START AVAILABLE DATA
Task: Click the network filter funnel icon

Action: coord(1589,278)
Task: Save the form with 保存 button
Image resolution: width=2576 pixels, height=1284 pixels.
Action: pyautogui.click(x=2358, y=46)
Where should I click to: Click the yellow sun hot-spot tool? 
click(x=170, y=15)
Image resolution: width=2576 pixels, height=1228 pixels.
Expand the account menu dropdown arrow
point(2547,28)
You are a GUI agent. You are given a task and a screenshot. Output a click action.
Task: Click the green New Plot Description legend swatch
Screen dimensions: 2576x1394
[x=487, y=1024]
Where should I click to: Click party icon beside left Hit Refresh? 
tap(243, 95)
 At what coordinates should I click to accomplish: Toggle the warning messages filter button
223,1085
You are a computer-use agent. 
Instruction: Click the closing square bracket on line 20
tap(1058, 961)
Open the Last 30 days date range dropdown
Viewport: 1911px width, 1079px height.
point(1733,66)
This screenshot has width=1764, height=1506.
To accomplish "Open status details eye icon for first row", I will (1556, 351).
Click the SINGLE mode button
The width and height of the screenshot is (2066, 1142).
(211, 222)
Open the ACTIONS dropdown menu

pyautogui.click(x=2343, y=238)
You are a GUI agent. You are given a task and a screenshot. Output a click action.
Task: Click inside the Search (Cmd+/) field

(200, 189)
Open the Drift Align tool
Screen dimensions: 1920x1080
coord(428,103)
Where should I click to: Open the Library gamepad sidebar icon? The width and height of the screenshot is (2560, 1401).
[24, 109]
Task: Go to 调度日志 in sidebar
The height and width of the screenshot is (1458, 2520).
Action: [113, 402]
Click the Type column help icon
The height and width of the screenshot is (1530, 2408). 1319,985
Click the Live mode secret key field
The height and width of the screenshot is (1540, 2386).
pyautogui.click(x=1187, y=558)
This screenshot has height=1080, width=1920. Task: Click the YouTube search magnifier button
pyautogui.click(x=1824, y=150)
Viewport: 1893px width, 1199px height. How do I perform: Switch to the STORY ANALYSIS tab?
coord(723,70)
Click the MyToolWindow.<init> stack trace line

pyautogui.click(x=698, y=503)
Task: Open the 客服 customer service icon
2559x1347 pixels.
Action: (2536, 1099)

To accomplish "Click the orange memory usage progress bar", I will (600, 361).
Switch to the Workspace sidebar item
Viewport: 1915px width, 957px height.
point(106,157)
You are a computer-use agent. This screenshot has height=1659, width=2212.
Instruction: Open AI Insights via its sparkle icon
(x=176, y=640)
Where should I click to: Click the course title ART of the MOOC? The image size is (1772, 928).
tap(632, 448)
END AVAILABLE DATA
WORK TO COMPLETE
Reproduce each of the entries exactly, omitting none.

SOLUTION TO THE EXERCISE
Task: Click the network filter funnel icon

Action: coord(1589,278)
Task: Save the form with 保存 button
Image resolution: width=2576 pixels, height=1284 pixels.
Action: pyautogui.click(x=2358, y=46)
Where should I click to: Click the yellow sun hot-spot tool? 
click(x=170, y=15)
Image resolution: width=2576 pixels, height=1228 pixels.
Expand the account menu dropdown arrow
point(2547,28)
You are a GUI agent. You are given a task and a screenshot. Output a click action.
Task: Click the green New Plot Description legend swatch
Screen dimensions: 2576x1394
[x=487, y=1024]
Where should I click to: Click party icon beside left Hit Refresh? 
tap(243, 95)
 At what coordinates should I click to accomplish: Toggle the warning messages filter button
223,1085
You are a computer-use agent. 
Instruction: Click the closing square bracket on line 20
tap(1058, 961)
Open the Last 30 days date range dropdown
Viewport: 1911px width, 1079px height.
point(1733,66)
This screenshot has width=1764, height=1506.
To accomplish "Open status details eye icon for first row", I will (1556, 351).
Click the SINGLE mode button
The width and height of the screenshot is (2066, 1142).
(211, 222)
Open the ACTIONS dropdown menu

pyautogui.click(x=2343, y=238)
You are a GUI agent. You are given a task and a screenshot. Output a click action.
Task: Click inside the Search (Cmd+/) field

(200, 189)
Open the Drift Align tool
Screen dimensions: 1920x1080
coord(428,103)
Where should I click to: Open the Library gamepad sidebar icon? The width and height of the screenshot is (2560, 1401).
[24, 109]
Task: Go to 调度日志 in sidebar
The height and width of the screenshot is (1458, 2520).
Action: [113, 402]
Click the Type column help icon
The height and width of the screenshot is (1530, 2408). 1319,985
Click the Live mode secret key field
The height and width of the screenshot is (1540, 2386).
pyautogui.click(x=1187, y=558)
This screenshot has height=1080, width=1920. Task: Click the YouTube search magnifier button
pyautogui.click(x=1824, y=150)
Viewport: 1893px width, 1199px height. How do I perform: Switch to the STORY ANALYSIS tab?
coord(723,70)
Click the MyToolWindow.<init> stack trace line

pyautogui.click(x=698, y=503)
Task: Open the 客服 customer service icon
2559x1347 pixels.
Action: (2536, 1099)

To accomplish "Click the orange memory usage progress bar", I will (600, 361).
Switch to the Workspace sidebar item
Viewport: 1915px width, 957px height.
point(106,157)
You are a computer-use agent. This screenshot has height=1659, width=2212.
Instruction: Open AI Insights via its sparkle icon
(x=176, y=640)
Where should I click to: Click the course title ART of the MOOC? The image size is (1772, 928).
tap(632, 448)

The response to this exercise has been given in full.